Source extract

-- BEGIN --

My great aunt Helen’s ancestors, the Verrall family from Lewes in Sussex, were a prominent lot, at the heart of Lewes life for many generations through their inn-keeping, auctioneering and racing interests.

When I started to read descriptions of John Hubert Verrall as “a Lewes ne’r-do-well” and “the black sheep of an illustrious Lewes family” my ears pricked up. The more I looked into his life however, the less I thought those pejorative labels were justified. He faced a series of setbacks in later life from which, because of his character and upbringing, he was ill-equipped to bounce back. But I don’t believe he was as wilfully disreputable as those tags suggest.

John Hubert Verrall (1845-1909)
dressed for drill

Hubert was the sixth of seven children of John Verrall the auctioneer. The eldest, Frederick, was in line to take over the business and Hubert, with no responsibilities now or in the future to worry about, spent his time breeding and exhibiting exotic birds – canaries, parrots and so on. He lived with his parents, and like other reputable gentlemen of the time, he did his patriotic duty by enlisting in the local Volunteer Militia.

This carefree existence was powerfully shaken from early 1874 onwards when first his mother and then over the next three years his father, sister and eldest brother Frederick, died. Hubert, still living at home with his brother Marcus, never really rcovered from these losses. While Marcus stepped up to take over the running of both the family home and the auction house, Hubert turned to drink.

-- END --

Stored data
-- BEGIN --

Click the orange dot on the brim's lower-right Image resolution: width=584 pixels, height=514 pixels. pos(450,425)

-- END --
-- BEGIN --

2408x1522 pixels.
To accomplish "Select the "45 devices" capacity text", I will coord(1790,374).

-- END --

To be done
[a] For each statement below, state yes or no according to whether it agrees with the passage on John Hubert Verrall, and quote the words of the passage that decide it. (i) Hubert was the eldest of John Verrall's children. (ii) Hubert enlisted in the local Volunteer Militia. (iii) Marcus took over the running of the auction house.
[b] Extract the portion of the passage on John Hubert Verrall between "John Hubert Verrall (1845-1909)" and "local Volunteer Militia.", inclusive.

In response
[a]
(i) No: "Hubert was the sixth of seven children of John Verrall the auctioneer."
(ii) Yes: "he did his patriotic duty by enlisting in the local Volunteer Militia."
(iii) Yes: "Marcus stepped up to take over the running of both the family home and the auction house"

[b]
John Hubert Verrall (1845-1909)
dressed for drill

Hubert was the sixth of seven children of John Verrall the auctioneer. The eldest, Frederick, was in line to take over the business and Hubert, with no responsibilities now or in the future to worry about, spent his time breeding and exhibiting exotic birds – canaries, parrots and so on. He lived with his parents, and like other reputable gentlemen of the time, he did his patriotic duty by enlisting in the local Volunteer Militia.